Of course she'd known other less pleasant reactions too. Achren's smiles had either angered or frightened her; but then Achren's smiles had portended nothing good, ever.

But Taran, that confounded, confusing boy...his smile had struck her with a strange, heady thrill of breathless pleasure since the moment she'd first seen it, in those dazed, tense minutes after Spiral Castle had come crashing down around them. After days and days of traveling and talking and bickering, liking and hating him by turns, one would think such a thing might lose its power. But no.

There was nothing bad about it, of course. Quite the contrary. In fact, its very pleasantness was what worried her. She had no name for it, and she disliked mysteries. Besides, pleasant things got taken away, or twisted around and used against you. Hadn't he managed to hurt her feelings every time she'd let her guard down?

Pleasure is a trap. It comes in many forms, but always, it is a lure to dull the minds of mortals, to make them vulnerable. Achren's voice again, whispering over her shoulder. In the name of discipline, Achren had denied her any amusement or pleasure she wanted too much, and Eilonwy had learned to feign disdain for things she enjoyed to prevent them from being forbidden.
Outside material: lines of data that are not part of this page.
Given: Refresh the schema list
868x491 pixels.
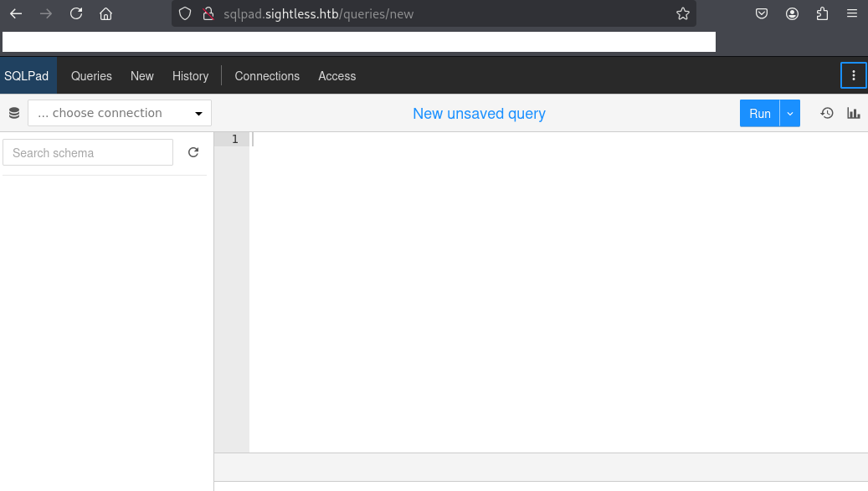Looking at the screenshot, I should 193,152.
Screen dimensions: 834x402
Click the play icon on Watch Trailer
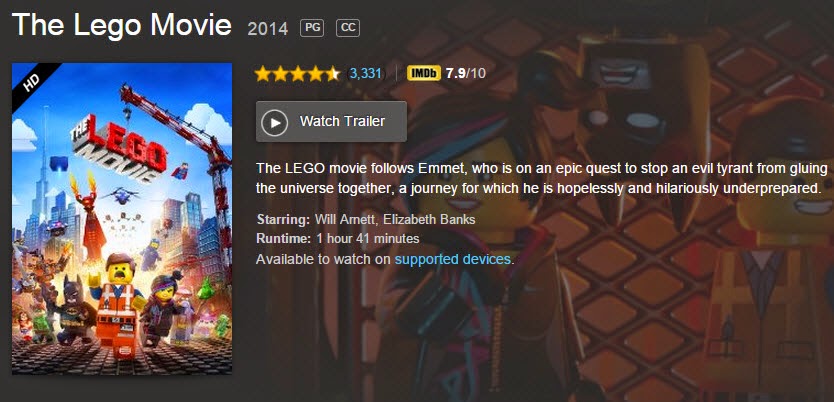tap(274, 122)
It was how she had managed to hold on to all her favorite books.

But...but a smile wasn't a book, and anyway Achren was a liar; a dead liar at that, so why on earth couldn't she just enjoy that smile for what it was and leave it be? Why must it provoke her into biting back impulses to giggle like an idiot or burst forth in a torrent of equally idiotic, pointless words? Just thinking of it made her blush again, and she glared resentfully at Taran's back on the trail ahead. It's your fault, Taran of Caer Dallben. You and your Eagle Mountain and your great quests and your magic pig and your nightmare-stories and your childhood memories... Oh, blast him.

Until looking up, she'd been gazing thoughtfully at the ground, and it had slowed her pace. She suddenly realized her companions were nearly out of sight ahead, and leaped forward, in a reluctant canter to make up the ground. If getting to Caer Dathyl in time accomplished nothing else, at least it meant ending this confounded journey.

How was a person supposed to think when she couldn't even catch her breath?